May I share my learning curve about class context?
I'm probably? one of the oldest on this forum i.e. in my 70s. Often in AIBU or Chat I come across the intergenerational argument. Younger women in their 20s, 30s, 40s getting really cross about entitled pensioners who get free bus passes and free this and that and who don't understand how much harder life is for young people e.g. can't get on the housing ladder, being left with debt after uni etc. And they (understandably) moan like buggery about the baby boomer generation being the most selfish of the lot and generally that pensioners are the pits.
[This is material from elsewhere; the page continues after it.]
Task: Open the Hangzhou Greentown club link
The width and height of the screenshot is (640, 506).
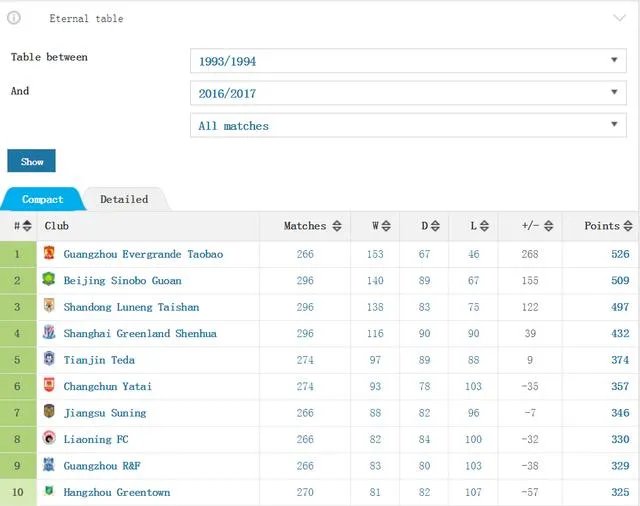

Im a bit too old for the baby boom generation as I was born in the war but I found myself getting really riled on a personal level and admittedly once pointed out that life wasn't all roses for us growing up. Apart from little things like a potential nuclear holocaust and rationing, only 10 per cent of us ever got the chance to go to uni because that is all the places there were, I worked full time without any luxury of maternity leave, there was no equal pay, no female right to a mortgage or loan without a male guarantor blah blah and it was my "entitled" generation that fought for maternity leave, equal pay etc.Furthermore I have no bus pass and wouldn't know how to apply for one, my fuel allowance goes to charity etc etc. - not to mention the tens of thousands of pounds we have given the adult DCs to help them get by in their difficult times.
So not NAMALT but definitely NAPALT.Boy was I ranting
at being swept up in such a generalisation and stereotype.
Then I realised they were doing the equivalent of class analysis but on older people and took a step back.
So 1) I really understand how some men feel when they are swept up in class analysis but
2) After one explosion I got over myself, shrugged and let it go.
So, if it was not so hard to do, why is it so hard for some men?